__AIM OF THE EXERCISE__. Please take the records that follow and repeat exactly the lines starting with the line with "Viewport: 1456px width, 819px height." and going on through the line with "Click the CPU usage graph in the menu bar".

__RECORDS SUPPLIED__.
* * * * *

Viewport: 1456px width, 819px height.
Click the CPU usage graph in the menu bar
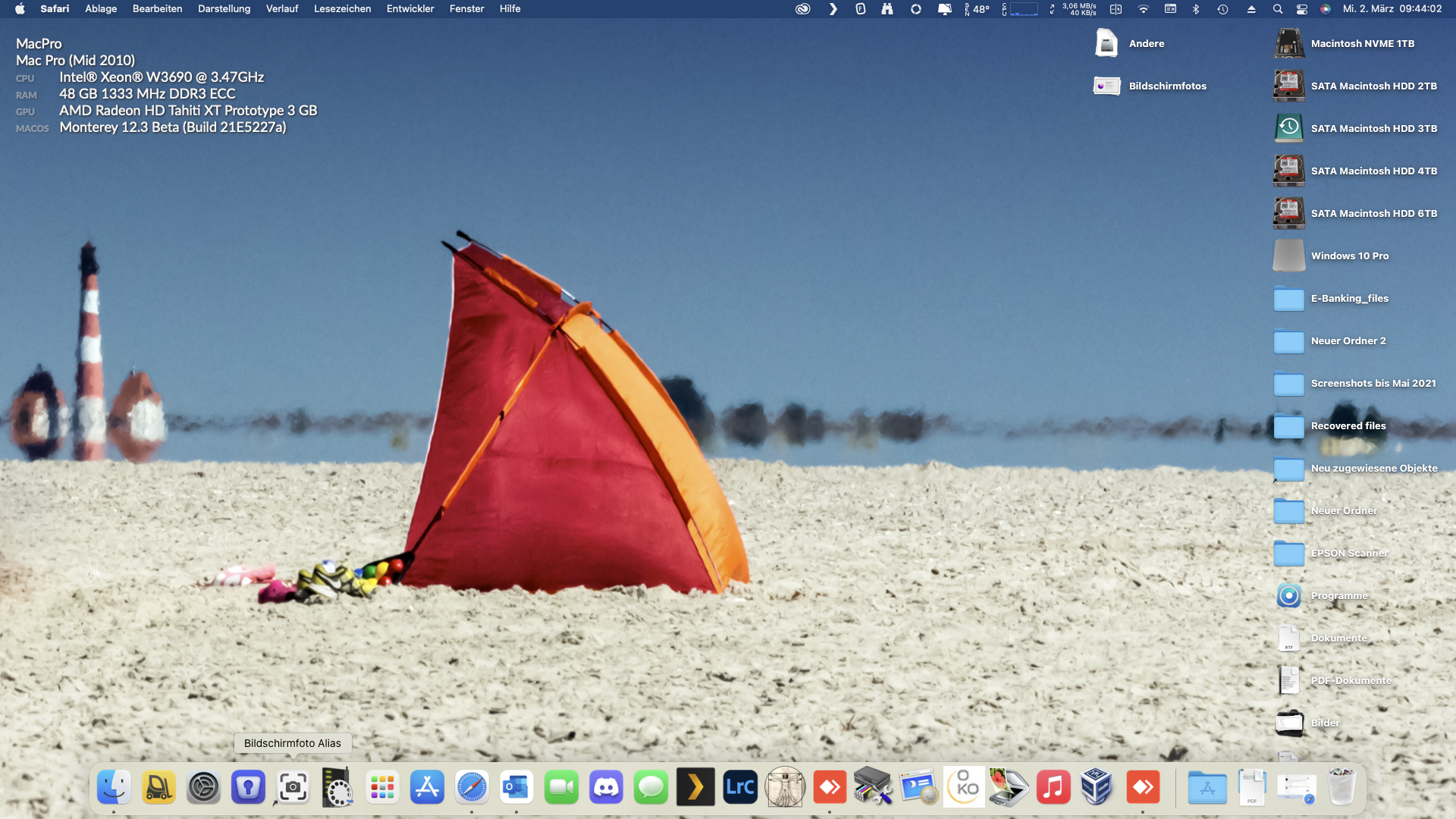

* * * * *

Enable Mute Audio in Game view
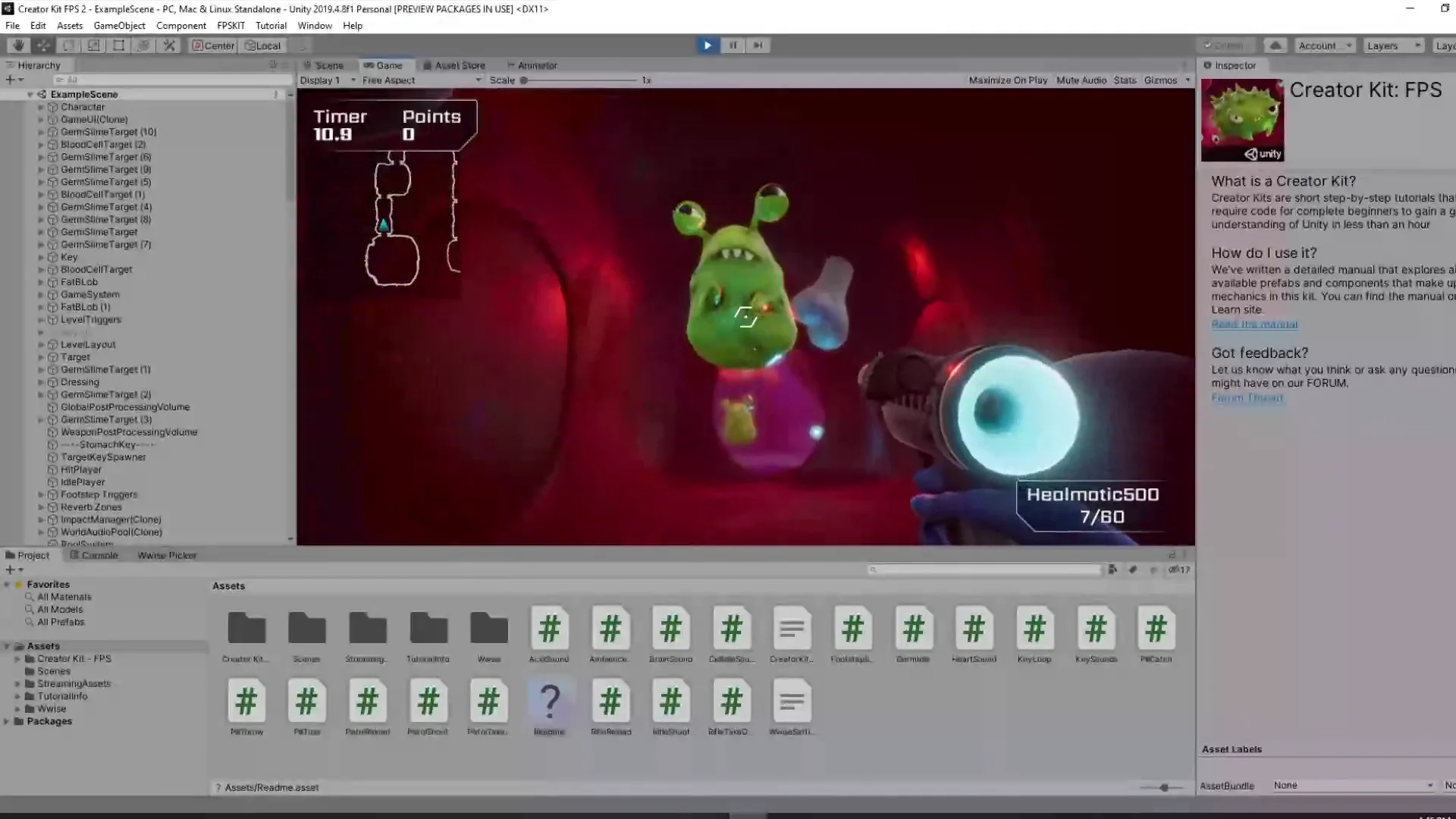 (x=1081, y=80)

* * * * *

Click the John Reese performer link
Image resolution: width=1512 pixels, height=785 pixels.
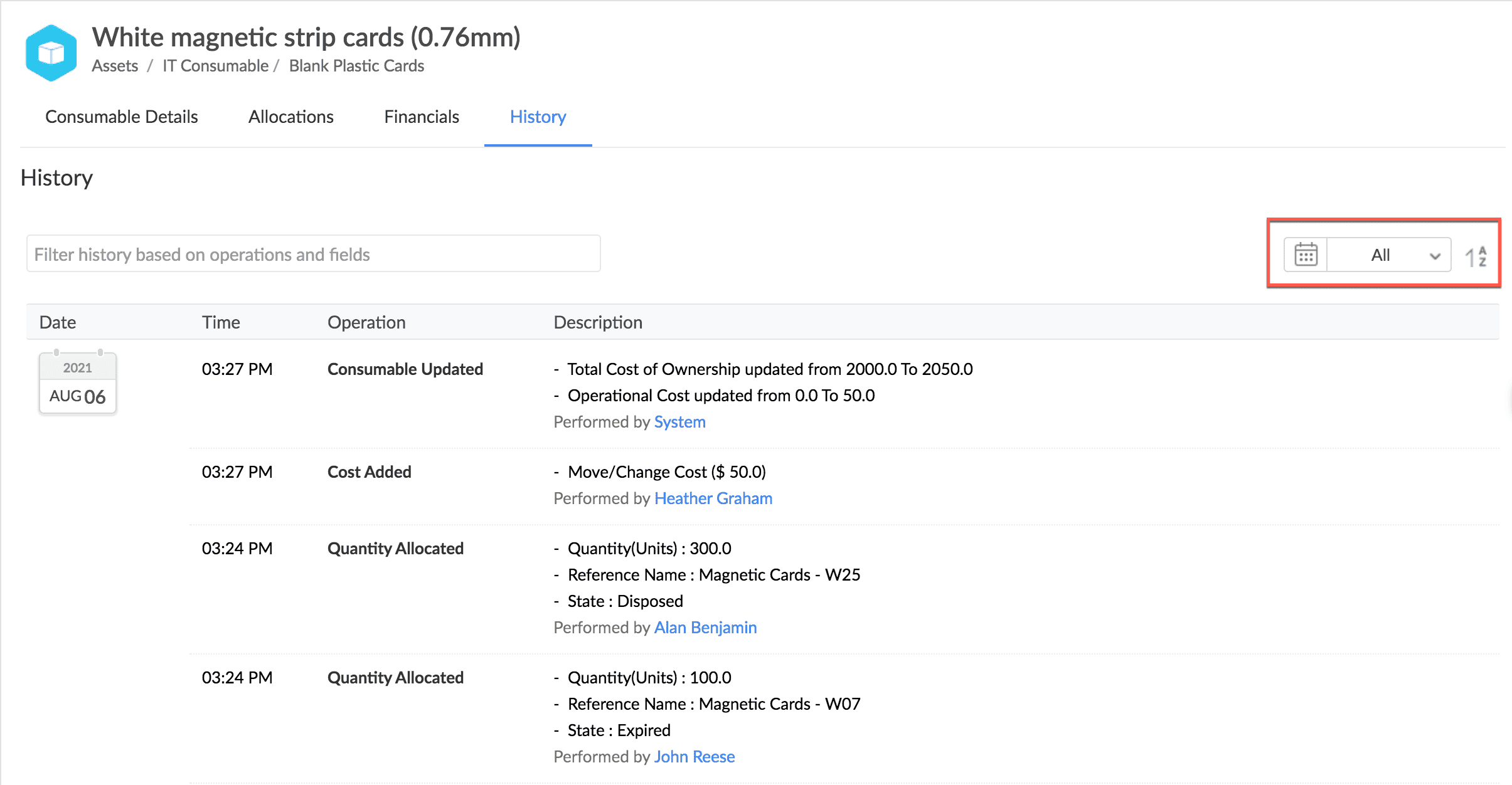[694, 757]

* * * * *

__RESPONSE AREA__.
Viewport: 1456px width, 819px height.
Click the CPU usage graph in the menu bar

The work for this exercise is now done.